十九

天人五衰 三島由紀夫 第1頁,共1頁

第二天吃早飯時,透說道:

「昨晚古澤老師帶我到遊樂場去了,我們乘坐了觀覽車。晚飯時兩人吃了中國麵條。」

「那很好啊。」

本多露出滿嘴整齊的假牙笑了。假若那是裝假牙的老人常有的無機而恬淡的微笑就好了,可本多的笑是真正發自內心的喜悅。這很使透傷心。

透自打來到這個家,每天早晨飽嘗著豪奢的歡樂。他吃柚子時,總是用薄薄的彎刀剝下一片片果肉,再用湯匙舀著吃。這是一種異常芳醇的水果,瑩白閃光的果肉帶著淡淡的苦味兒,含蘊著無禮的過分豐富的果汁,每每使得早晨溫熱而綿軟的牙齦發痠。

「古澤老師有口臭。溫課時使人有點兒受不了。」

透儘量平淡地笑著說。

「那倒奇怪,是胃不好吧?你有潔癖才這麼說。這點小事兒,還是忍耐為好。像他那樣優秀的家庭教師很難找。」

「可不是嘛。」

透暫時退卻,表示同意。他把柚子吃完了。精心挑選的麵包片,十一月的朝陽照在斷面上,發出鞣皮般的光澤。透抹上油亮的黃油,眼看著自然融進麵包片裡。他照著本多教給的方法咬了一口。

「還有啊,古澤老師是個好人,不過有沒有調查過他的思想關係呢?」

本多臉上一時顯得有些平俗的激動。透看了很高興。

「他是否跟你聊過這些事呢?」

「沒有。他沒有和我明確交談過,但給我的印象是,這個人幹過政治運動,或者說現在還在繼續幹。」

本多自己信任古澤,他相信透也喜歡古澤,所以他對這一突然的提問,一時有些吃驚。然而,這從本多一方看來,是一個信賴父親的兒子發出的警告;而站在古澤一方看,則是明顯的告密。這種微妙的道德問題,本多將如何處理呢?透對此饒有興趣,他暗暗窺視著。

本多一直站在判別事物善惡的立場,他覺得目前不可輕率地加以裁決。假若對照本多平時理想中的人的形象,那麼透的用心則是醜惡的。然而,要是從本多所希望於透做人的標準來說,這正合乎他的心意。在這個節骨眼上,本多差點兒吐露出,他所寄望於透的正是這種醜惡。

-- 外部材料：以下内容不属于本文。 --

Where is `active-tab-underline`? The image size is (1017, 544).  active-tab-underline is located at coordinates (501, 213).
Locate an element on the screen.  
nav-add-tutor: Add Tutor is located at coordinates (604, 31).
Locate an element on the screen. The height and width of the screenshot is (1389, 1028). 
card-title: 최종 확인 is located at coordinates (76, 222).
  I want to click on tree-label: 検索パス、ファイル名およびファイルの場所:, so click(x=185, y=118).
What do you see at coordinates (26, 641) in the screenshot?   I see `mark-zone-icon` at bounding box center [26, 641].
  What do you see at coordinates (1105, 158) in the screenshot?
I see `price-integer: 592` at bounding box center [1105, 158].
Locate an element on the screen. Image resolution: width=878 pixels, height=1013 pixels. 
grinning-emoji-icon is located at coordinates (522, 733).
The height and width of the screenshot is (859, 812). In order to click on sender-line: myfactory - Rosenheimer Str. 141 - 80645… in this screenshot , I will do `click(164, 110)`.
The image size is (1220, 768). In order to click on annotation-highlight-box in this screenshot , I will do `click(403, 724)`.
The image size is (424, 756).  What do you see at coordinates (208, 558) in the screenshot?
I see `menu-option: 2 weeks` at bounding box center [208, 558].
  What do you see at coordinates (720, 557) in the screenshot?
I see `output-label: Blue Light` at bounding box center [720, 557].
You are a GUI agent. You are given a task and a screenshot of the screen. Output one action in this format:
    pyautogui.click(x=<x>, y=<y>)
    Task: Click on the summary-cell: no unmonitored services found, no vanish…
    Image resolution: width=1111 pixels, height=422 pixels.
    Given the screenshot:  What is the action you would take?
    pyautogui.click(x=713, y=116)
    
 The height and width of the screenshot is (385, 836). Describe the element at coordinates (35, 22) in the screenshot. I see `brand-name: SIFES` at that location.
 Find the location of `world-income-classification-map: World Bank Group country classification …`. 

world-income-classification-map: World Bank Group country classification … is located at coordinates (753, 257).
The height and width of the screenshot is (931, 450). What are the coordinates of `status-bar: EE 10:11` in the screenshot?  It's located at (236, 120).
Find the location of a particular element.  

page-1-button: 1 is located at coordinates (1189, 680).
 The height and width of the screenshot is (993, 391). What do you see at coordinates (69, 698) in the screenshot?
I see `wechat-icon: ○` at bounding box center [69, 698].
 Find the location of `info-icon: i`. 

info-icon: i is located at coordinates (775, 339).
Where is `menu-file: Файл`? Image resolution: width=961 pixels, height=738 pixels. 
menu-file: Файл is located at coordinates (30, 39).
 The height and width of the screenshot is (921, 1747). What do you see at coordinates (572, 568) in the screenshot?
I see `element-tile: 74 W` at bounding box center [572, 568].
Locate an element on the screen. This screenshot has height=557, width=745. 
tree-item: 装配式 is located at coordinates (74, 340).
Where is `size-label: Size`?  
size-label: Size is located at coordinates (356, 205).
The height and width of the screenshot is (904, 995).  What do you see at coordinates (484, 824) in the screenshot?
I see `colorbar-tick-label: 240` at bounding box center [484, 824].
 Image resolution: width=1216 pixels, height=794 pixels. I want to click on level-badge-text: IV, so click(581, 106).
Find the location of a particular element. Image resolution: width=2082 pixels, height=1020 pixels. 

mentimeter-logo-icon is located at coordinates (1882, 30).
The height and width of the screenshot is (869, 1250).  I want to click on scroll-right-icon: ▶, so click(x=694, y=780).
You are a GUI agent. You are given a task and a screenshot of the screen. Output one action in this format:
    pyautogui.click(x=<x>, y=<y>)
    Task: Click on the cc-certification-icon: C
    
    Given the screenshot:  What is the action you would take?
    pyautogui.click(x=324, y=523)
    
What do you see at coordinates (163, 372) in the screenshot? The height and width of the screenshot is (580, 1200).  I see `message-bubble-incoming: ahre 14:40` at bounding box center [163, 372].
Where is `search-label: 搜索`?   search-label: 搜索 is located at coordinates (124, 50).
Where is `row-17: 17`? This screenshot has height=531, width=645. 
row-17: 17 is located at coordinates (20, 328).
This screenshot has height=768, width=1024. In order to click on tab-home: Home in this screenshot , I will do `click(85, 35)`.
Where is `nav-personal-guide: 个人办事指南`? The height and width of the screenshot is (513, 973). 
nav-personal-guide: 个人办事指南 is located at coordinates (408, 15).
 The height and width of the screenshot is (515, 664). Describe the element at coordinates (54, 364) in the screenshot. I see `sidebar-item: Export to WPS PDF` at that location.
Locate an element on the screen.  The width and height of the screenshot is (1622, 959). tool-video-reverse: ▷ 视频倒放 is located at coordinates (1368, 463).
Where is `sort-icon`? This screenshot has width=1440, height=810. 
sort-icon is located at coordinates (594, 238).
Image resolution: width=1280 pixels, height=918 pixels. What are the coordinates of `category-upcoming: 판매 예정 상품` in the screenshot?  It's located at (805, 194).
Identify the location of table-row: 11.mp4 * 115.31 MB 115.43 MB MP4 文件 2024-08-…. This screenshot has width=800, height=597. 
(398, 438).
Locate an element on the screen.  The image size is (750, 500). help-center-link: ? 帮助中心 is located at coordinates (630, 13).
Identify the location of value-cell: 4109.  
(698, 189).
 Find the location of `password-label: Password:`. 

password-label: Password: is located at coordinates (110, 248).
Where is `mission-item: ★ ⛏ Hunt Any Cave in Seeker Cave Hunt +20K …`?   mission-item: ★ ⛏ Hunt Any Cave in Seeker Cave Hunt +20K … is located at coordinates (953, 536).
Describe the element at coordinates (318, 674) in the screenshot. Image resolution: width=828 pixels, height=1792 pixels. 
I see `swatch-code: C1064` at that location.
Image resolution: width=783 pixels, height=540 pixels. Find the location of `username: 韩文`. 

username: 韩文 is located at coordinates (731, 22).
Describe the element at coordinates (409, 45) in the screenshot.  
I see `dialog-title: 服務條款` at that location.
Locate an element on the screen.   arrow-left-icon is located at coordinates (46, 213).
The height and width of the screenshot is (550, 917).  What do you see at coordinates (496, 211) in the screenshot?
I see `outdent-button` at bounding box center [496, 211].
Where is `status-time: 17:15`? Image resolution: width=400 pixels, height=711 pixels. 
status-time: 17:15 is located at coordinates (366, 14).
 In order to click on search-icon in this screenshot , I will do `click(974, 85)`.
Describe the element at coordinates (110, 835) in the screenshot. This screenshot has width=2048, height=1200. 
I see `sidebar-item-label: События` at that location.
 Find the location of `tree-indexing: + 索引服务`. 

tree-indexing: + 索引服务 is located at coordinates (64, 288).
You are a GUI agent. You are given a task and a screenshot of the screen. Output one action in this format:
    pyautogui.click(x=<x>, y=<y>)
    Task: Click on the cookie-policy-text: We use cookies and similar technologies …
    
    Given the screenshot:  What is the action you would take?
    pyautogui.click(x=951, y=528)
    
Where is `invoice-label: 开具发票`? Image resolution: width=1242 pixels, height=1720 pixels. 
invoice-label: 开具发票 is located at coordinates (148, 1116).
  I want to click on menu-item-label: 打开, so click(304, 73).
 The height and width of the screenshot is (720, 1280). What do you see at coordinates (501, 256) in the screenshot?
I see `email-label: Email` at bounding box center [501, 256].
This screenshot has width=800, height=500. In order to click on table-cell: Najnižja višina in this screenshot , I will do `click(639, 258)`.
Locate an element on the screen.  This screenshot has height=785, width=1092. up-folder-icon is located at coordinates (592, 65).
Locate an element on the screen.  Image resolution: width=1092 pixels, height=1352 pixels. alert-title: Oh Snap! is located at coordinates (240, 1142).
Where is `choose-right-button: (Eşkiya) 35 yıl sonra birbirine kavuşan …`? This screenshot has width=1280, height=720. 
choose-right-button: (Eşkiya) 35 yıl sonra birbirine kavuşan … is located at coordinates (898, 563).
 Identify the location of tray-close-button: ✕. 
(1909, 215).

透為了使本多放寬心,也為了使他找點兒岔子斥罵自己,故意粗暴地像個孩子,不顧膝頭落滿面包屑,將麵包片橫斜著,大口大口地咬嚼起來。但本多對此卻視而不見。

透首次對本多表現出鮮明的信賴,但本多不好責備透這種基於信賴的心情是卑鄙的。一方面,一種古道熱腸引誘他,讓他教導兒子,不管出於何種緣由,告密都是不正當的。不過,自己和透其樂融融吃著早餐的當兒,本多不願意一下子指出透不光彩的行為來。

兩人為了取紅茶砂糖,伸手到糖罐裡拿小勺兒,指頭偶然碰到了一起。

朝陽映照著充滿叛逆和告密的閃閃放光的糖罐兒,以及同時向那裡伸手的同謀犯的感情。……這就是將透作為養子之後,最初自然產生的父子感情的萌芽。本多想到這裡,未免有些黯然神傷。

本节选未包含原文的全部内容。